Da oggi e fino al 30 settembre sarà nuovamente possibile prenotare il bonus pubblicità 2021. Si tratta di una finestra straordinaria prevista dal decreto Sostegni bis, che ha esteso il regime speciale che riconosce il bonus nella misura del 50% dell’intera spesa sostenuta, già stabilito per gli investimenti pubblicitari effettuati su giornali quotidiani e periodici, anche agli investimenti su emittenti televisive e radiofoniche locali e nazionali, analogiche o digitali, non partecipate dallo Stato.
Restano comunque valide le comunicazioni telematiche trasmesse nel periodo compreso tra il 1° e il 31 marzo 2020, sulle quali il calcolo per la determinazione del credito d’imposta sarà automaticamente effettuato sulla base delle intervenute disposizioni normative relative al 2021.
ECCO COSA CAMBIA CON IL SOSTEGNI BIS. Con la nuova disposizione, il regime speciale riconosce il bonus nella misura del 50% dell’intera spesa sostenuta. Viene prorogato, inoltre, per gli anni 2021 e 2022 ed esteso anche agli investimenti pubblicitari effettuati sulle emittenti televisive e radiofoniche locali e nazionali, analogiche o digitali, non partecipate dallo Stato. Il credito di imposta può essere richiesto anche dai soggetti che effettuano investimenti inferiori rispetto a quelli effettuati nel 2020; non hanno effettuato investimenti pubblicitari nel 2020; hanno iniziato la loro attività nel corso del 2021.

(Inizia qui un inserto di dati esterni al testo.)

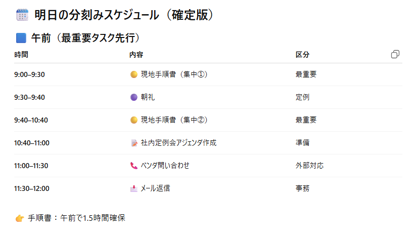Click the blue square beside 午前 heading
The image size is (416, 235).
(21, 38)
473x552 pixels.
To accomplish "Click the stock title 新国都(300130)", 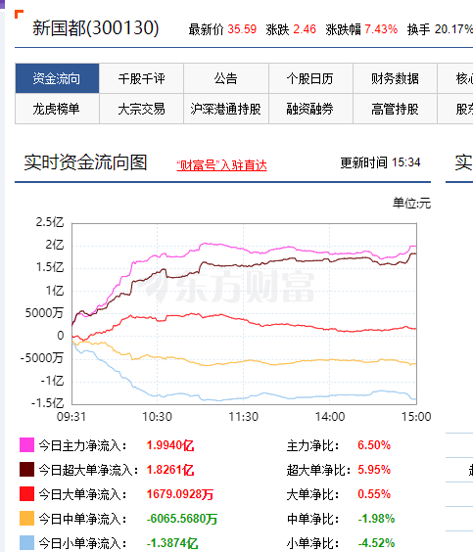I will click(x=96, y=28).
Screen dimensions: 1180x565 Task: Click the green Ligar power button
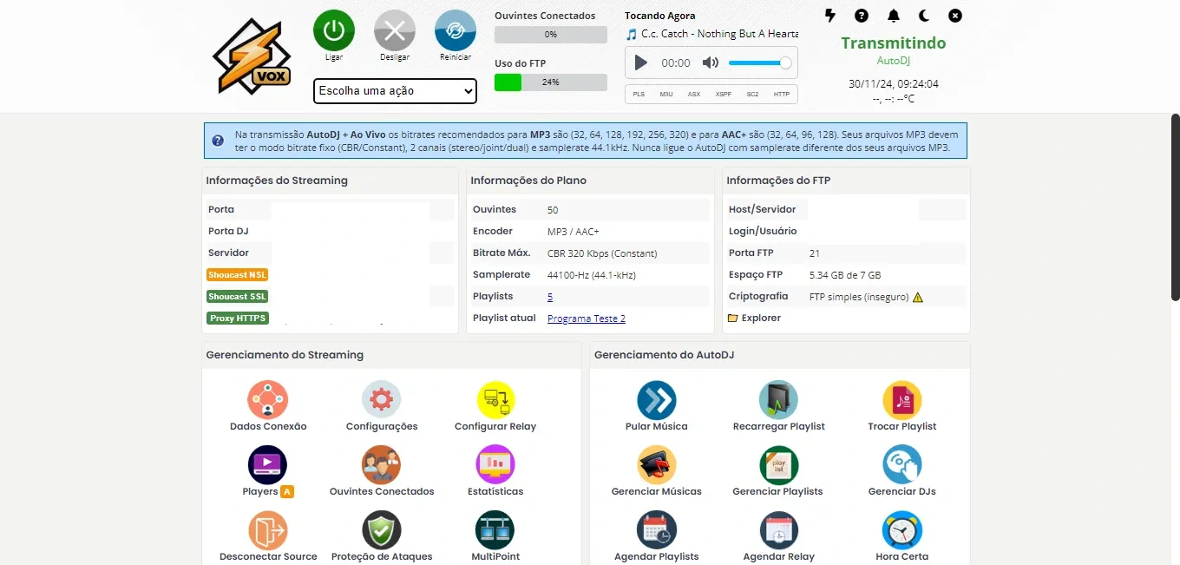pyautogui.click(x=334, y=30)
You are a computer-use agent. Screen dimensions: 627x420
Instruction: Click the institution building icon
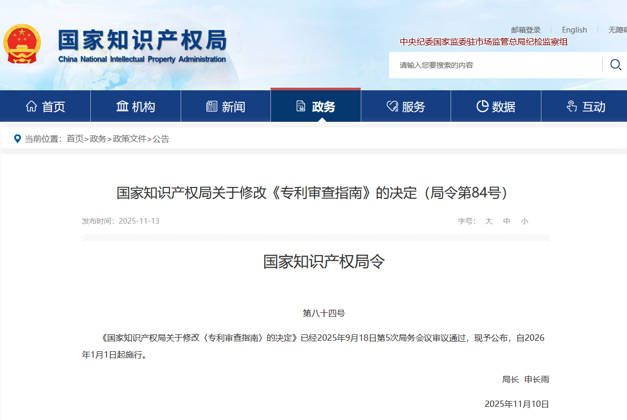(122, 107)
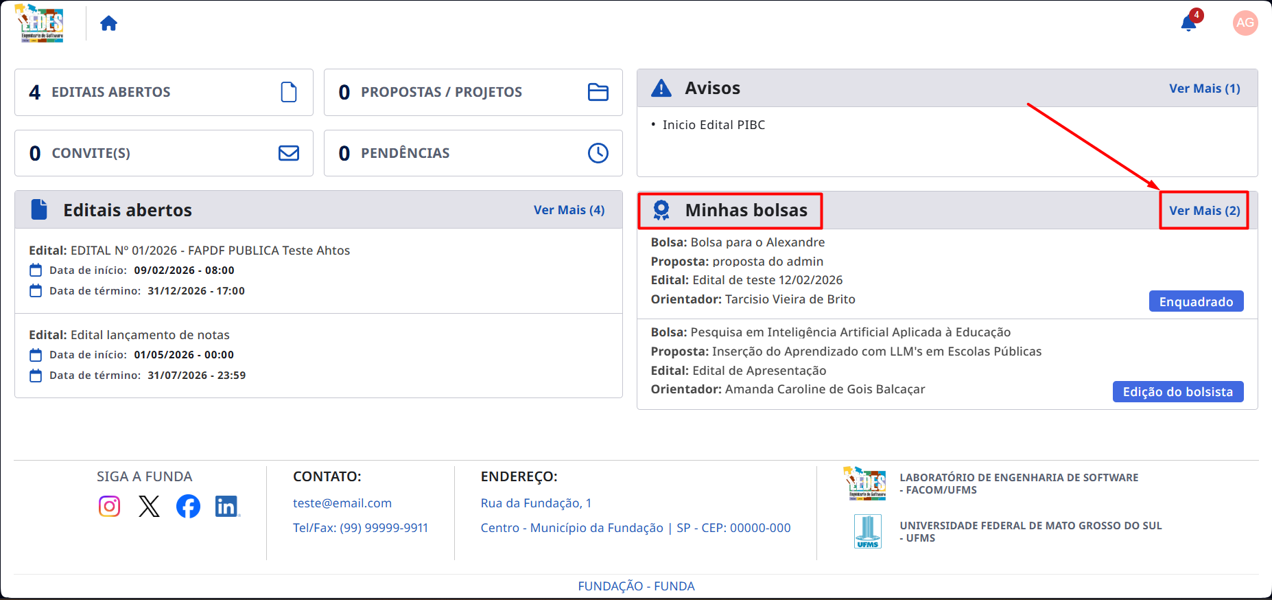Open the Propostas / Projetos card
The width and height of the screenshot is (1272, 600).
click(x=473, y=92)
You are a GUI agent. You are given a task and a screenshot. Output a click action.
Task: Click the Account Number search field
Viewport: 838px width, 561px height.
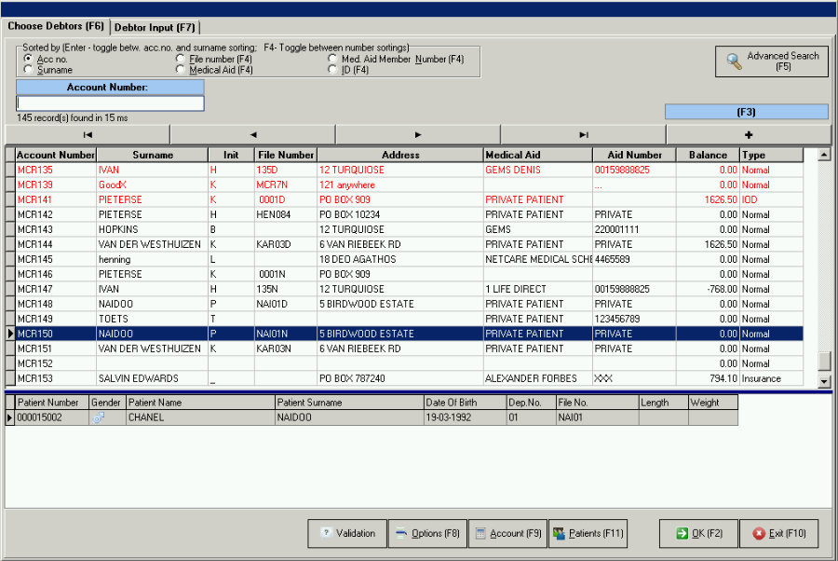110,103
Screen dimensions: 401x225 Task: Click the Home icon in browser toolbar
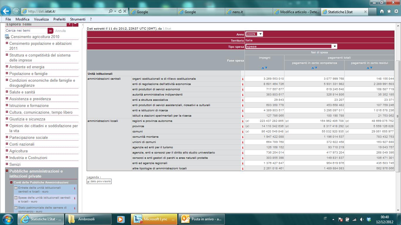coord(382,11)
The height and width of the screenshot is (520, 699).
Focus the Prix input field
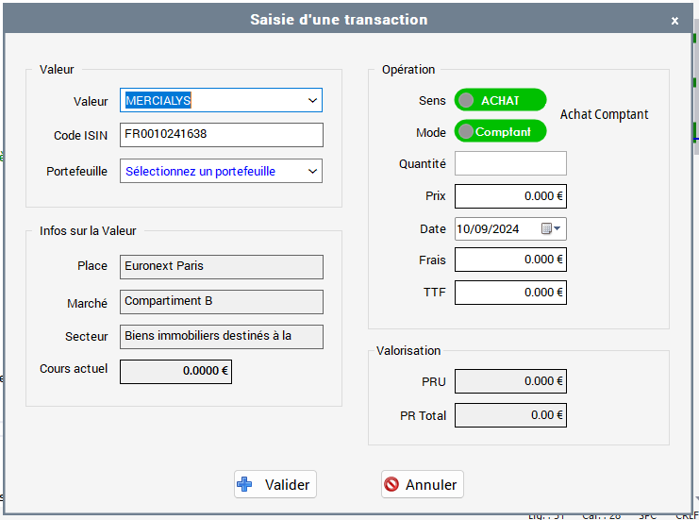click(510, 196)
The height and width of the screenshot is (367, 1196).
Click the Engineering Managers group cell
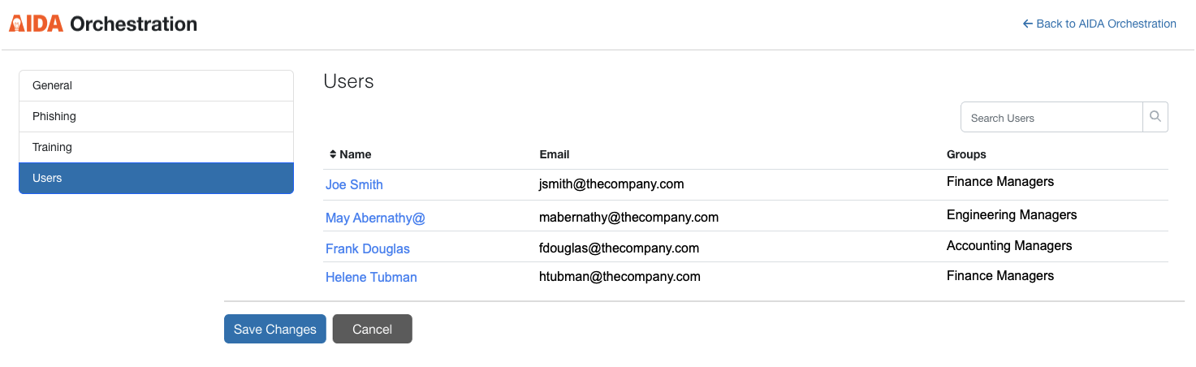[x=1012, y=215]
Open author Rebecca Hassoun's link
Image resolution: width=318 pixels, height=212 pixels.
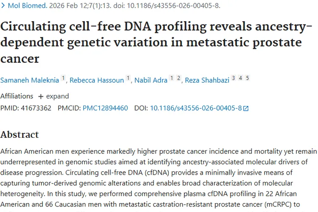click(97, 80)
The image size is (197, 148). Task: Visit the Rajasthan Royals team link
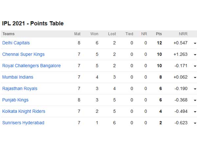[20, 88]

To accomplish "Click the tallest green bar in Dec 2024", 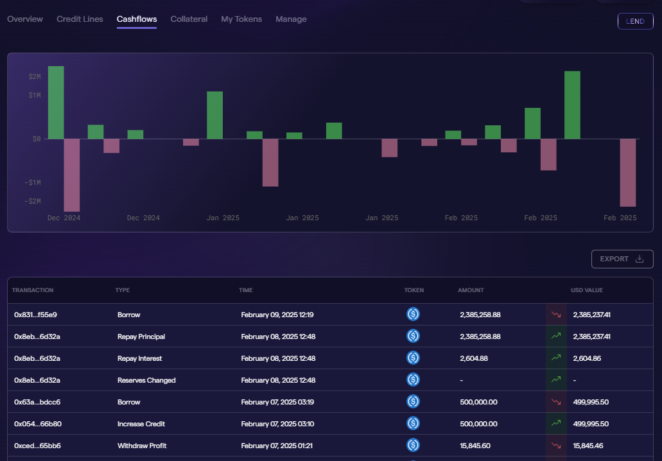I will pos(56,102).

Prima della modifica, invece, coesistevano due regimi, uno straordinario sempre pari al 50% delle campagne pubblicitarie sulla stampa, anche se non incrementale rispetto agli analoghi investimenti effettuati nell’anno precedente; uno ordinario per le campagne pubblicitarie su emittenti televisive e radiofoniche locali, il cui bonus è pari al 75% del valore incrementale degli investimenti effettuati, purché pari o superiore almeno dell’1% degli analoghi investimenti effettuati sullo stesso mezzo di informazione nell’anno precedente.
SOGGETTI BENEFICIARI. Possono accedere al credito sia enti non commerciali sia imprese e lavoratori autonomi (indipendentemente dalla natura giuridica assunta, dalle dimensioni aziendali e dal regime contabile adottato).